▶ [Objective]
Count the lines of the items below that contain the string "what". Case counts. Give only the number.

▶ [Provided material]
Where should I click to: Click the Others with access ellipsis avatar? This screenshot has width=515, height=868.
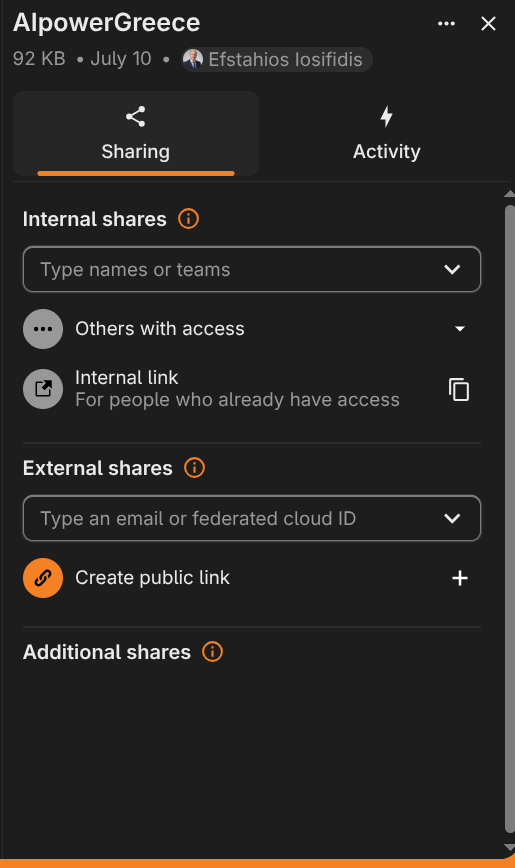coord(43,329)
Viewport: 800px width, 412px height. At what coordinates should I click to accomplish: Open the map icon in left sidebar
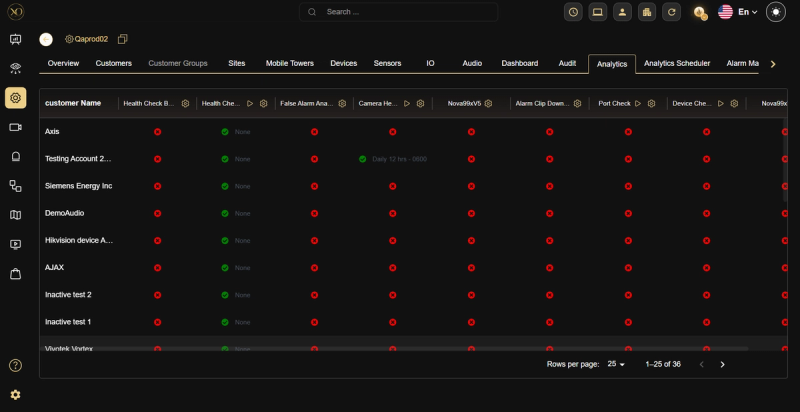(x=15, y=214)
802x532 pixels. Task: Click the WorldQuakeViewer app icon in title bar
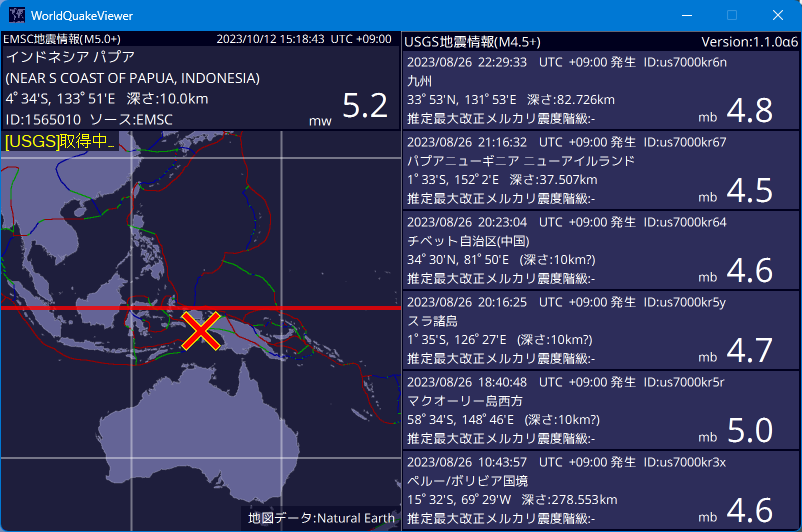17,16
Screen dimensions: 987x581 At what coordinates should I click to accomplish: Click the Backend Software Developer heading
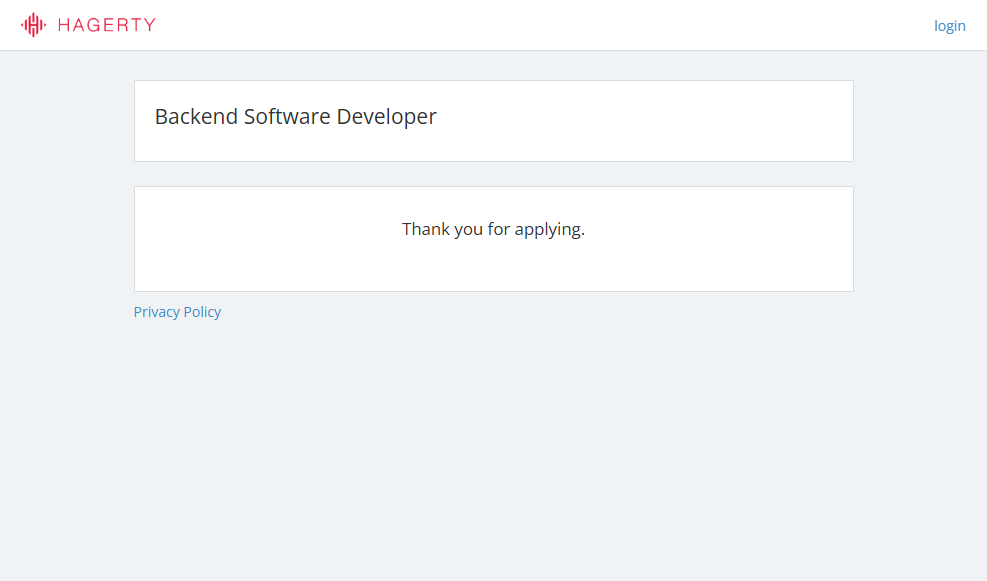coord(295,117)
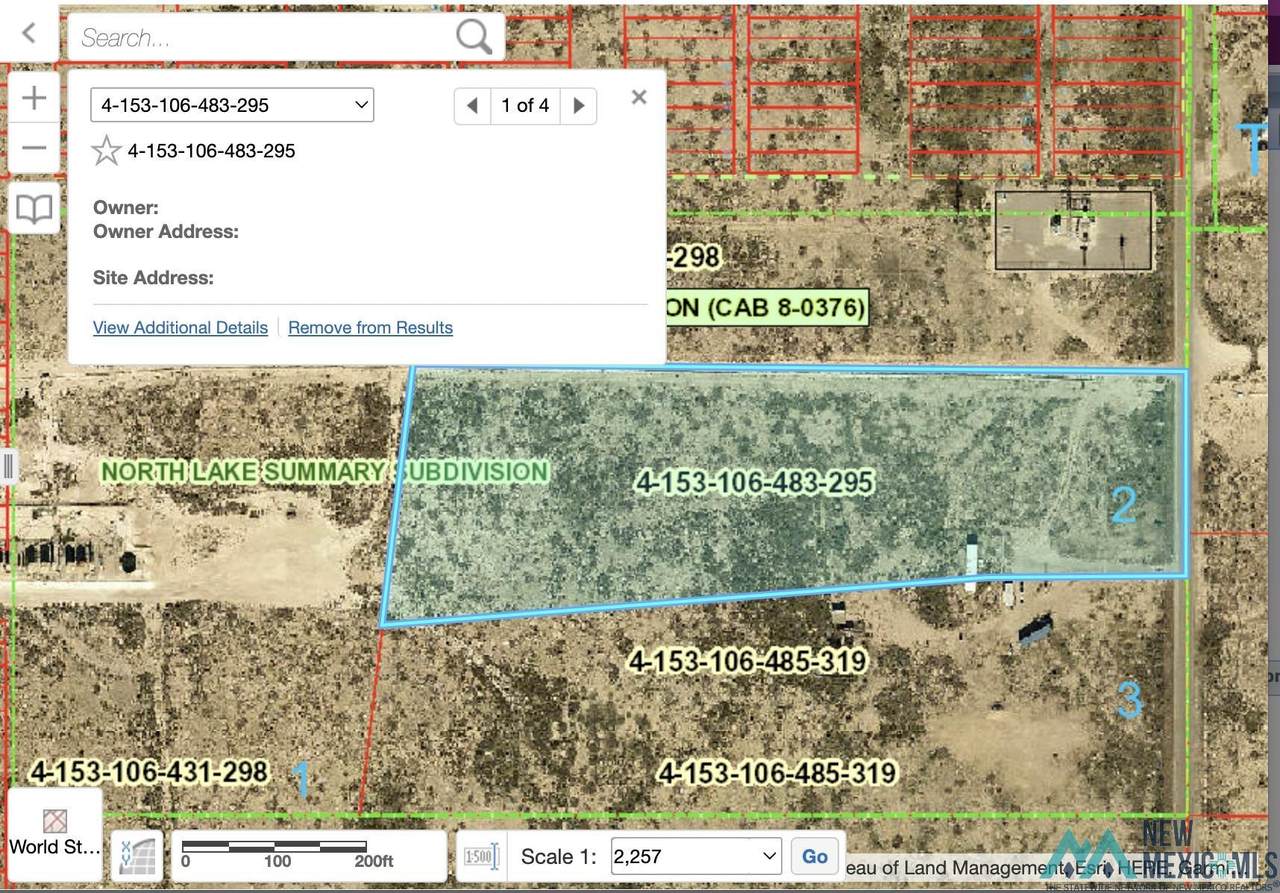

▶ [Finished answer]
2